Everything Bear said, but you should also pull your spark plugs and look for moisture. If your head gasket let go into a combustion chamber(s), you _could_ see moisture on your plugs. You won't always see it, but you should be able to. That alone will cause a misfire, rough running condition.


----------



## Norms68 (Jul 17, 2013)

Right before I went to work this morning I checked the oil. Looked great and at the right level.

For the next step I was thinking replace thermostat, check plugs(moisture) and wires, and if that checks out fire it up to see if it pushes water.

This might just be the excuse I need to get approval from the wife to finish my 461 stroker!


----------



## 68GTO4004Spd (Jun 19, 2008)

As the internets leading expert on Pontiac motors exposed to too much heat. I say your ONLY option is the 461 stroker.


----------



## geeteeohguy (Feb 2, 2008)

Everything these gents said, and I'll add this: I can't _count _the number of customers I had back when I was in the mainstream auto industry that said they 'just had to make it home' or 'to the next town', etc. with the oil light on, or the temp gauge pegged, etc. Could _not_ stop. Stopping right away always= cheap repair. Pushing on at all costs usually=$$$$$$$$. With cell phones and AAA, etc. no good reason not to stop asap, JMHO.


----------



## Indecision (Oct 24, 2010)

geeteeohguy said:


> With cell phones and AAA, etc. no good reason not to stop asap, JMHO.

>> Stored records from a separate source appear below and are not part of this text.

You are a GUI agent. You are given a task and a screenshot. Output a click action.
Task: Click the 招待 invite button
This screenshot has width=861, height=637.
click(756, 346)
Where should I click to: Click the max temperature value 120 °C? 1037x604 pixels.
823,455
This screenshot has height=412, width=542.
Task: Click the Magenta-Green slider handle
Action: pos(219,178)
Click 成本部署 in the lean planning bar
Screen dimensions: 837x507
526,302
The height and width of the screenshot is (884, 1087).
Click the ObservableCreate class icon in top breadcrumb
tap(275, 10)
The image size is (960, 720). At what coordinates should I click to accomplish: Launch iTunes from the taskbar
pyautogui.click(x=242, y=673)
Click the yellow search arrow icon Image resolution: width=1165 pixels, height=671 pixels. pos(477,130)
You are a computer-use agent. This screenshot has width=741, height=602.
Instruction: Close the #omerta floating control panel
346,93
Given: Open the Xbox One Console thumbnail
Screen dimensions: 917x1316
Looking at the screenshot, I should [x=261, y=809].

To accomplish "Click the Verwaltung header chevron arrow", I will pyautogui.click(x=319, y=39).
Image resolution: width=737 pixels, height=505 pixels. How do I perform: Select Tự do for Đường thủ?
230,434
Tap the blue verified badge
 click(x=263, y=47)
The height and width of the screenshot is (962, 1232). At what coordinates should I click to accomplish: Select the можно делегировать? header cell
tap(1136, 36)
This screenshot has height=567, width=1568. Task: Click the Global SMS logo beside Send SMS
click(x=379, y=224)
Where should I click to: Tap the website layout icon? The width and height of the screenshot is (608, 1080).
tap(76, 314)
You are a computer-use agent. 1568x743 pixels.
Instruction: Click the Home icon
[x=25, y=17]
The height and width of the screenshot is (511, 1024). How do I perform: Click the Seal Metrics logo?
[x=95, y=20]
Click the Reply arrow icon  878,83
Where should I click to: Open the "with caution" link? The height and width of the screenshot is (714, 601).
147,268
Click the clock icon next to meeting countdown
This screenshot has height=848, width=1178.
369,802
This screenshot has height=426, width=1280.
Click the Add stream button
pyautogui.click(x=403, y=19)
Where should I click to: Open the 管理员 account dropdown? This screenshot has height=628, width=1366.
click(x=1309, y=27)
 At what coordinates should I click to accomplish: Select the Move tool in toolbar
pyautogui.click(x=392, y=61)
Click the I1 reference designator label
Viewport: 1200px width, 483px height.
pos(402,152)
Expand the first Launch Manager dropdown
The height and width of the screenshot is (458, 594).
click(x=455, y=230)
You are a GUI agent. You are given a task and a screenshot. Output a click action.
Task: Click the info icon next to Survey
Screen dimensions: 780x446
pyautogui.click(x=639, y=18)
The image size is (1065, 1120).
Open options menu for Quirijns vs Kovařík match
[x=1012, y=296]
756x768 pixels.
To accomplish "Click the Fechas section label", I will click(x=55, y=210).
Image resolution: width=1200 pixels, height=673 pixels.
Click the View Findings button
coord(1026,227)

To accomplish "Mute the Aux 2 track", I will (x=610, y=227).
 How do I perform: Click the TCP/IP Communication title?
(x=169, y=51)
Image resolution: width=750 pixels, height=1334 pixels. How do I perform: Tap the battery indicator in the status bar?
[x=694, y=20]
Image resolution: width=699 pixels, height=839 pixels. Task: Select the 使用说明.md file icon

This... I have AAA Platinum, I get like 4 100mi tows a year and 1 200mi tow per person. I used 3 in the last billing cycle... usually stupid stuff, but it pays for itself every year. I've yet to not use a single tow.



68GTO4004Spd said:


> As the internets leading expert on Pontiac motors exposed to too much heat. I say your ONLY option is the 461 stroker.


Also... yes.


----------



## Jared (Apr 19, 2013)

One good reason not to stop on the interstate is you can get killed doing so. I have personally seen the results of stopping for a flat tire on a busy interstate result in death. Sometimes there is not enough room to pull all the way off and no repairs are worth your life! Having the kids in the backseat, you definitely made the right choice. The car can be repaired, your life and your kids lives are way more valuable.

That being said, I hope your engine ends up being OK.


----------



## PontiacJim (Dec 29, 2012)

geeteeohguy said:


> Everything these gents said, and I'll add this: I can't _count _the number of customers I had back when I was in the mainstream auto industry that said they 'just had to make it home' or 'to the next town', etc. with the oil light on, or the temp gauge pegged, etc. Could _not_ stop. Stopping right away always= cheap repair. Pushing on at all costs usually=$$$$$$$$. With cell phones and AAA, etc. no good reason not to stop asap, JMHO.



What? You must have never owned a slant 6 car. Had one I was going to junk and I wanted to blow it up. Oil light just a blaring, water temp pegged, knocking, and I just couldn't quite seem to kill it. Cooled off, it ran great again. Just watch the movie Duel with Dennis Weaver and see the punishment that slant 6 takes. Took pushing it over the cliff to end it! HaHaHa. Now Pontiacs, had one overheat on the ex-wife from a blown hose and it was driven a distance and the rod knock soon followed - and the end of an engine (because you could buy another cheaper than rebuilding).


----------



## Norms68 (Jul 17, 2013)

Got a new thermostat to put in, a 160 F one. I only drive in summer and never use heater so I think that should be good.

Passenger side plugs checked out good. Driver's side #3 had moisture. Looks like I'll be pulling that head inspecting it and at least replacing the head gasket.

-Norm


----------



## Cory (Mar 2, 2014)

It's worth doing a compression test first. If you get weird numbers, I'd squirt a little oil in those holes and see if the numbers come up. That'll tell you what kinda condition the rings are in.


Also don't have any regrets for trying to make it off the freeway. I ran out of gas once in rush hour with my daughter in the back seat.. One of the scarest times in my life.


----------



## ALKYGTO (Mar 29, 2010)

Another test you can do before tearing it down is a coolant pressure test. They rent them at most auto parts stores and it pressurizes the coolant system and if there is a leak (head gasket) you will lose pressure. I highly recommend it as it doesn't take much time and probably won't cost you anything.

And as a father I agree with Cory in that you made the right call priority wise, family first. The car can always be fixed. Good luck.


----------



## Norms68 (Jul 17, 2013)

Thanks for the help and kind words guys. I'll do those checks.

-Norm


----------



## Norms68 (Jul 17, 2013)

This is what I found so far.

#1 Piston, on the top you can see the ring where it blew apart.










-Norm


----------



## PontiacJim (Dec 29, 2012)

Wow. Never heard of that due to overheating. I have read that a ring land can break from severe detonation, but that may have indeed been taking place due to the extreme overheating situation. Just curious, what type pistons? Piston lands can be placed differently based on the maker.


----------



## 666bbl (Apr 13, 2014)

Looks like you pulled off on "Detonation Alley"...


----------



## geeteeohguy (Feb 2, 2008)

Looks like a TRW/Sealed power part number for a forged piston. Seeing that it's .060" over, it looks like it's time for a new engine block or some sleeve work. As hot as it got, I would not trust the rest of the engine. I would suspect bearing damage, etc., looking at that broken piston.


----------



## Norms68 (Jul 17, 2013)

Yeah, I'm probably 50% complete with my 461 build on another block. Just have a few more big ticket items to save for :/

Slow process but she'll be back.

-Norm


----------